• _Stated problem_
Copy the listing from its first line through the line containing "pos(195,75)", substituting "check box" for every "checkbox" and leaving everything else unchanged.

• _Dataset_
-------------------------

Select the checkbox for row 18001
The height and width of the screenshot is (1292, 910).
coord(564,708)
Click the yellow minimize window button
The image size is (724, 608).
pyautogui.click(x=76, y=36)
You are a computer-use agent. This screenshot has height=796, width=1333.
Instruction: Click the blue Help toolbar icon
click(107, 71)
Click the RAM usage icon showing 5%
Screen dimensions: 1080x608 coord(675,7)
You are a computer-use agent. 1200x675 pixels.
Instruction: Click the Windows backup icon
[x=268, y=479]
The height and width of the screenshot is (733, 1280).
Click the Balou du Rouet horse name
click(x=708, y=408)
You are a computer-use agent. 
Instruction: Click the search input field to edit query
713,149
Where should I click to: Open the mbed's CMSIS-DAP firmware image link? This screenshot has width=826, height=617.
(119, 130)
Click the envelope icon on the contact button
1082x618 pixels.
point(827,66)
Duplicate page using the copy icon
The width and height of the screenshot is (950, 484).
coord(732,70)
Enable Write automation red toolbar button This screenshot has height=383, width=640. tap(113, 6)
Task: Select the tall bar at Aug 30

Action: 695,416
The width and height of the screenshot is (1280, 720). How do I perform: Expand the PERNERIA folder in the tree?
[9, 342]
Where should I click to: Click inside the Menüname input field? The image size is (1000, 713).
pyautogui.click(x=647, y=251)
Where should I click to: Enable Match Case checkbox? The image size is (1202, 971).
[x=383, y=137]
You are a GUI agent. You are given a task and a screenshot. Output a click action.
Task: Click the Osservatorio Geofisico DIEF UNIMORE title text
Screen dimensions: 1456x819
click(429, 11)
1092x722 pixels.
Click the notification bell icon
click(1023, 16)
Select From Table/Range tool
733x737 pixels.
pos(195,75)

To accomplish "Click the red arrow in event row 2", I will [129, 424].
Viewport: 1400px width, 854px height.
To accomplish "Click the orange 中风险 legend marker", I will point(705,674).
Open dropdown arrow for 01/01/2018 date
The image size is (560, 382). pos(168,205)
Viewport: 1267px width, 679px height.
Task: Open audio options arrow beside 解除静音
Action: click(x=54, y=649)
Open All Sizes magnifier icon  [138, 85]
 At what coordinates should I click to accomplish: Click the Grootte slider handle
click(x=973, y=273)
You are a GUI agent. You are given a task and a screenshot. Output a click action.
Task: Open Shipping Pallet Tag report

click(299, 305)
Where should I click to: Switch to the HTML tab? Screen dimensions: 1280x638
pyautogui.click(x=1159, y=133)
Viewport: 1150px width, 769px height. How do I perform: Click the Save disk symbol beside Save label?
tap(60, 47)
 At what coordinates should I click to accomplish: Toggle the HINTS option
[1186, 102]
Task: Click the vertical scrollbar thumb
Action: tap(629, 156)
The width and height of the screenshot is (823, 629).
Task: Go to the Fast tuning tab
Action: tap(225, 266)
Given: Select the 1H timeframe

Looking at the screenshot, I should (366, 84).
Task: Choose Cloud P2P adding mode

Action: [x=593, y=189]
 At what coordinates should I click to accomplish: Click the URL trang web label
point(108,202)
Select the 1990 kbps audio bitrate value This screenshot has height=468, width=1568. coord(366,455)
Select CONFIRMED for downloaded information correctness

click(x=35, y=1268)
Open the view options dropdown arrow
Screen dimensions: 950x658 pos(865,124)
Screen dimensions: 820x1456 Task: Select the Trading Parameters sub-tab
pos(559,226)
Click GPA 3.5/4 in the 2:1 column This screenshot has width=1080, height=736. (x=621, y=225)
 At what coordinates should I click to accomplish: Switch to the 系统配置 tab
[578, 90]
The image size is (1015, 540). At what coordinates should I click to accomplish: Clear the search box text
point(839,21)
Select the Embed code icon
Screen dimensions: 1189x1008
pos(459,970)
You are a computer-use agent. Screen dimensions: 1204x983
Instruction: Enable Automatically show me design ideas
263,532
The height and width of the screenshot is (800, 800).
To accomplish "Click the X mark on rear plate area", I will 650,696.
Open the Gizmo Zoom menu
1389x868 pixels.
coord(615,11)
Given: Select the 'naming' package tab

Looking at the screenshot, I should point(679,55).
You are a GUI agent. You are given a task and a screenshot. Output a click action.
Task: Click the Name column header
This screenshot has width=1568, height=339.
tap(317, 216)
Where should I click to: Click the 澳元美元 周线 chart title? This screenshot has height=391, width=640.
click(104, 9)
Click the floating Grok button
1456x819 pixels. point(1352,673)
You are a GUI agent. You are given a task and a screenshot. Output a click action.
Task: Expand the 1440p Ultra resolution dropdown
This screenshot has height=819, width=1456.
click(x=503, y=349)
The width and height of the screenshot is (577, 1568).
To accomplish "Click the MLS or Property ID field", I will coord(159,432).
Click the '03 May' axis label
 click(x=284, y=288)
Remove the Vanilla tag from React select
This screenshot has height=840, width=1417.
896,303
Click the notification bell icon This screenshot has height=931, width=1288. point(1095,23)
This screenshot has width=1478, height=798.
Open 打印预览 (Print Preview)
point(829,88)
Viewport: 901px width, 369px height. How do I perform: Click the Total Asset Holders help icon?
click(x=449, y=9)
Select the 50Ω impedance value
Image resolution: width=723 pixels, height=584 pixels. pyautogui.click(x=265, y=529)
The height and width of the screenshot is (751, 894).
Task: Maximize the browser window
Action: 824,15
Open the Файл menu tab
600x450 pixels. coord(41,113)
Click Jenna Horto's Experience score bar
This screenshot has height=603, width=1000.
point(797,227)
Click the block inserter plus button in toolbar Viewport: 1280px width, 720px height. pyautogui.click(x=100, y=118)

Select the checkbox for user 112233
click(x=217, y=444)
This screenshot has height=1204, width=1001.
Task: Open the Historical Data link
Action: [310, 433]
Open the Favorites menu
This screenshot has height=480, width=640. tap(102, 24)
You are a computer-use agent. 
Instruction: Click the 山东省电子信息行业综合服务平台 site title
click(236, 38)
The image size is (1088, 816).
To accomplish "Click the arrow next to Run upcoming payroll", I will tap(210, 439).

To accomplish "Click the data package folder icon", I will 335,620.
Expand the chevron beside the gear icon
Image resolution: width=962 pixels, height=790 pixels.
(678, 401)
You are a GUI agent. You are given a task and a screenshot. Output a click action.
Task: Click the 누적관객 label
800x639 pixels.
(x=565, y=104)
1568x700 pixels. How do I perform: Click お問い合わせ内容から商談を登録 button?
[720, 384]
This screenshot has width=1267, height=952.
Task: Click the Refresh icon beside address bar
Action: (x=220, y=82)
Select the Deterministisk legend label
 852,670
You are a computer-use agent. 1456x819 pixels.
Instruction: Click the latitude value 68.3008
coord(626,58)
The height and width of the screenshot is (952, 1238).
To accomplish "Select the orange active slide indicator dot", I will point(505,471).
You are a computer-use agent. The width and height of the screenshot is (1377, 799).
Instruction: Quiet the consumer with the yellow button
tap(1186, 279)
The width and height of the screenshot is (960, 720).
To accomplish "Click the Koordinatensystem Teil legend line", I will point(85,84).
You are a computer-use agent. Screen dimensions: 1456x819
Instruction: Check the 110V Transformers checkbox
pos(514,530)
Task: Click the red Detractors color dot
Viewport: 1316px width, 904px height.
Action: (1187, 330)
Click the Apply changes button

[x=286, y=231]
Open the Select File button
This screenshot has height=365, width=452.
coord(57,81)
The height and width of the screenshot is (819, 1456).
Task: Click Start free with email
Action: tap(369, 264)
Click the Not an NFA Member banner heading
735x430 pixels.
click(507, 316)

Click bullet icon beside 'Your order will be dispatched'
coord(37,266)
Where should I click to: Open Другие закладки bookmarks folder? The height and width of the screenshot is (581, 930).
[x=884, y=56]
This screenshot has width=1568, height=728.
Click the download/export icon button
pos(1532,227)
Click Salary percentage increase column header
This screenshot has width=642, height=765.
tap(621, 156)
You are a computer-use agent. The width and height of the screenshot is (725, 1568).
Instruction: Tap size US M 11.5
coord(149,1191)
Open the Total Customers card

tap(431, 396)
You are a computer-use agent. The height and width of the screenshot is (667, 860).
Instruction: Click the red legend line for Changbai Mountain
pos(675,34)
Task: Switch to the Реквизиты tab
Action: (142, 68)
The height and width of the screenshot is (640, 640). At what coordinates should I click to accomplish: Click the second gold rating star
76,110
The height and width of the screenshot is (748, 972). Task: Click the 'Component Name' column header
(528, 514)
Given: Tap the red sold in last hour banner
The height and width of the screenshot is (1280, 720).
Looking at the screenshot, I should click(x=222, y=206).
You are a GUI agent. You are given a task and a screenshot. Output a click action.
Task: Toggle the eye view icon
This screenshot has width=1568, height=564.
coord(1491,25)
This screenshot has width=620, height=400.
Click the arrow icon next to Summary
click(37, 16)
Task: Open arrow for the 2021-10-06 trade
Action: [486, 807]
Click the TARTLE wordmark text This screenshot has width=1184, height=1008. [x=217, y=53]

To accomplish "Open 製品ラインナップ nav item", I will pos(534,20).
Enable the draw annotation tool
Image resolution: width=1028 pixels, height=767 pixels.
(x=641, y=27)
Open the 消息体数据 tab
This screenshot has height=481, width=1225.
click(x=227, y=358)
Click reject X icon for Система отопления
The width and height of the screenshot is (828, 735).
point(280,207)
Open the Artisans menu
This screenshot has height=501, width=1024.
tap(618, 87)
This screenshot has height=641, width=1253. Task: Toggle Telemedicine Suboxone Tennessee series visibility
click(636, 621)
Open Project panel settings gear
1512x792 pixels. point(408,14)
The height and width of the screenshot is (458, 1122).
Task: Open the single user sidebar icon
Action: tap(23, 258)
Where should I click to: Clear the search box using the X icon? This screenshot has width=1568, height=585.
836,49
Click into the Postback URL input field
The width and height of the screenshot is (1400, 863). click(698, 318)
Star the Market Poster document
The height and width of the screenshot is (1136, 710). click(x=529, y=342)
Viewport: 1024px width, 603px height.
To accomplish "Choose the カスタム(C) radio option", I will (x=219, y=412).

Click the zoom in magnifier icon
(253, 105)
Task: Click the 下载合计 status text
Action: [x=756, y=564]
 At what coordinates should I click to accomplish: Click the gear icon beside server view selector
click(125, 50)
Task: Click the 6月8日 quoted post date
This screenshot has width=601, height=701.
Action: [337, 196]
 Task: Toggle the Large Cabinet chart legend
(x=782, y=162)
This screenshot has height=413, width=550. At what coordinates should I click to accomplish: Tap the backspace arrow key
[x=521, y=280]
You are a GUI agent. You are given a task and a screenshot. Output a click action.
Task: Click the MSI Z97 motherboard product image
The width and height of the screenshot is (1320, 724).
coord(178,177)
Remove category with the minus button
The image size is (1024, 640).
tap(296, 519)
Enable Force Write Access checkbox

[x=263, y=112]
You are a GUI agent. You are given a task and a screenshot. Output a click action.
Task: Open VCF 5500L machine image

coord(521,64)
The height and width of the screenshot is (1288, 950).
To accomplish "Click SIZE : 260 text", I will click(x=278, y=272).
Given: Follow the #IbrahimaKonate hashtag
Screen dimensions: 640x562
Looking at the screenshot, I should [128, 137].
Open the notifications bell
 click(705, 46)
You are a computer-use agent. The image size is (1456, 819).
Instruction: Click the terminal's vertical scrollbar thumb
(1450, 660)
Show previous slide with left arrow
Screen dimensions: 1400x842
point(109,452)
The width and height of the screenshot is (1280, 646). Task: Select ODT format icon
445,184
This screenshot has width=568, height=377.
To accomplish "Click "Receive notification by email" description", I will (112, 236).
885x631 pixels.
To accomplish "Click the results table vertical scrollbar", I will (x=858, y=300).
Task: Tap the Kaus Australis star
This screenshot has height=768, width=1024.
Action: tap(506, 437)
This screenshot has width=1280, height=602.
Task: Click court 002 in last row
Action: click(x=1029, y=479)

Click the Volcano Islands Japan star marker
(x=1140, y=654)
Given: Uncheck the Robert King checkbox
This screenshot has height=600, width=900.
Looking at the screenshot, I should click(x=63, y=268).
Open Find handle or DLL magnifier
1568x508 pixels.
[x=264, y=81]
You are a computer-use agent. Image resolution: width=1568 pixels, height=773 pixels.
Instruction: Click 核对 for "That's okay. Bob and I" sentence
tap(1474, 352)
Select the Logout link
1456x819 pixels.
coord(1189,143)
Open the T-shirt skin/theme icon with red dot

-------------------------

• _Expected answer_
Select the check box for row 18001
The height and width of the screenshot is (1292, 910).
coord(564,708)
Click the yellow minimize window button
The image size is (724, 608).
pyautogui.click(x=76, y=36)
You are a computer-use agent. This screenshot has height=796, width=1333.
Instruction: Click the blue Help toolbar icon
click(107, 71)
Click the RAM usage icon showing 5%
Screen dimensions: 1080x608 coord(675,7)
You are a computer-use agent. 1200x675 pixels.
Instruction: Click the Windows backup icon
[x=268, y=479]
The height and width of the screenshot is (733, 1280).
Click the Balou du Rouet horse name
click(x=708, y=408)
You are a computer-use agent. 
Instruction: Click the search input field to edit query
713,149
Where should I click to: Open the mbed's CMSIS-DAP firmware image link? This screenshot has width=826, height=617.
(119, 130)
Click the envelope icon on the contact button
1082x618 pixels.
point(827,66)
Duplicate page using the copy icon
The width and height of the screenshot is (950, 484).
coord(732,70)
Enable Write automation red toolbar button This screenshot has height=383, width=640. tap(113, 6)
Task: Select the tall bar at Aug 30

Action: 695,416
The width and height of the screenshot is (1280, 720). How do I perform: Expand the PERNERIA folder in the tree?
[9, 342]
Where should I click to: Click inside the Menüname input field? The image size is (1000, 713).
pyautogui.click(x=647, y=251)
Where should I click to: Enable Match Case check box? The image size is (1202, 971).
[x=383, y=137]
You are a GUI agent. You are given a task and a screenshot. Output a click action.
Task: Click the Osservatorio Geofisico DIEF UNIMORE title text
Screen dimensions: 1456x819
click(429, 11)
1092x722 pixels.
Click the notification bell icon
click(1023, 16)
Select From Table/Range tool
733x737 pixels.
pos(195,75)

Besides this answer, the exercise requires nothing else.